I'm trying to find out if it's possible to bring a SQL Server 2016 Enterprise database online by restoring only the primary Filegroup. My scenario is, we have a fairly large OLTP database, of around 2TB. About 25% of that size is a single 'history' table, which as the name suggests, just tracks activity.
Each day, this database (in full recovery mode) is backed up and restored to several other environments where it is used for various, typically none-critical purposes. This restore process is slow due to the database size, and the 'history' table is obviously a significant contributer.
Although this 'history' table needs to exist in these other environments (it is referenced by numerous stored procedures), it doesn't need to contain any data. We just need it to exist but it could be blank, or ideally, just contain a few thousand of the most recent rows (not essential).
My first thought in achieving this was to:
- Move the 'history' table to a secondary filegroup (the database has a single, primary filegroup currently)
- Perform a backup of only the primary filegroup (this would probably be an extra 'copy_only' backup).
- Restore this backup to the other environments.

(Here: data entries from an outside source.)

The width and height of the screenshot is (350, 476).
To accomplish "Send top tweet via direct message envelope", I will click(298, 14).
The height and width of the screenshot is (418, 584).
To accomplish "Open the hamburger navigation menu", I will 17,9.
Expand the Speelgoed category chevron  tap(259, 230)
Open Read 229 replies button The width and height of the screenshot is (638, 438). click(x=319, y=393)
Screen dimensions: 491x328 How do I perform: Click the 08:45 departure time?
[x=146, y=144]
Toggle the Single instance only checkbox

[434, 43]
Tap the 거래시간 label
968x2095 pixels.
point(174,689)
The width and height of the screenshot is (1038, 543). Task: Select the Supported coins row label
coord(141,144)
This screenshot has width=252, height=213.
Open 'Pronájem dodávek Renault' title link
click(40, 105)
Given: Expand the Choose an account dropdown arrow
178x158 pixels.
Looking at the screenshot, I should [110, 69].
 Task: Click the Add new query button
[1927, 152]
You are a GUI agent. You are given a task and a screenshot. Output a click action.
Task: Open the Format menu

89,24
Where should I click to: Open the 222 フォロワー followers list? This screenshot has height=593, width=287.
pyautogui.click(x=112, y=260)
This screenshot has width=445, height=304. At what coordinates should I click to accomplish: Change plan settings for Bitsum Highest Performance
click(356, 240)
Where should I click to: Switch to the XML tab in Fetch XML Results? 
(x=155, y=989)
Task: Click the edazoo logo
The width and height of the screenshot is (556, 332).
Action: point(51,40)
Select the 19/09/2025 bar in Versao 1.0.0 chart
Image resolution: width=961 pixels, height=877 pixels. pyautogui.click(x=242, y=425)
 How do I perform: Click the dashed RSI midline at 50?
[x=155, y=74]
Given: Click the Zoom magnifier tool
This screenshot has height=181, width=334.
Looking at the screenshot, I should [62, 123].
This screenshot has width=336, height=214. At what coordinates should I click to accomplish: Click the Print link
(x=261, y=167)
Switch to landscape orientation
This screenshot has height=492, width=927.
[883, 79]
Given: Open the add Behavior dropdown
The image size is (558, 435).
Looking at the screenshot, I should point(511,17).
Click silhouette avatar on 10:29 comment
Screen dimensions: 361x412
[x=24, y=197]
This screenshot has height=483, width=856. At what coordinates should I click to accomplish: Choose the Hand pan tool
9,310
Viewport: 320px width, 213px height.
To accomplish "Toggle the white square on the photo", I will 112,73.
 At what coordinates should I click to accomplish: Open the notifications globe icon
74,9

The problem is, after step 3, I can bring the database online, however, I obviously can't reference the 'history' table, since it belongs to an FG that hasn't been restored. If I do, I get an error as expected:
The query processor is unable to produce a plan for the table or view 'History' because the table resides in a filegroup that is not online.
So my questions are:
- Is what I'm trying to achieve even possible using this (or a similar) approach?
- After step 3, is there a way by which I could 'drop' the secondary filegroup and recreate a blank copy of the 'history' table in the primary filegroup? This would allow the application/stored procedures that rely on its presence (but not it's data) to function. This doesn't appear possible without restoring the secondary filegroup first.
- Is there just a flat-out better approach that I've not considered?
Note - The 'history' table is not referenced by any FKs, so there are no data integrity issues caused by not having the data there.
I'm aware that there are alternative ways of 'synchronising' multiple databases rather than a backup/restore (replication being one). Unfortunately, that is somewhat out of my control so for now, I'd like to focus on the backup/restore approach. Of course, I'm happy to hear suggestions.
UPDATE - Just to be clear, the rest of the data in the database is needed in each environment, but minus the 'history' table.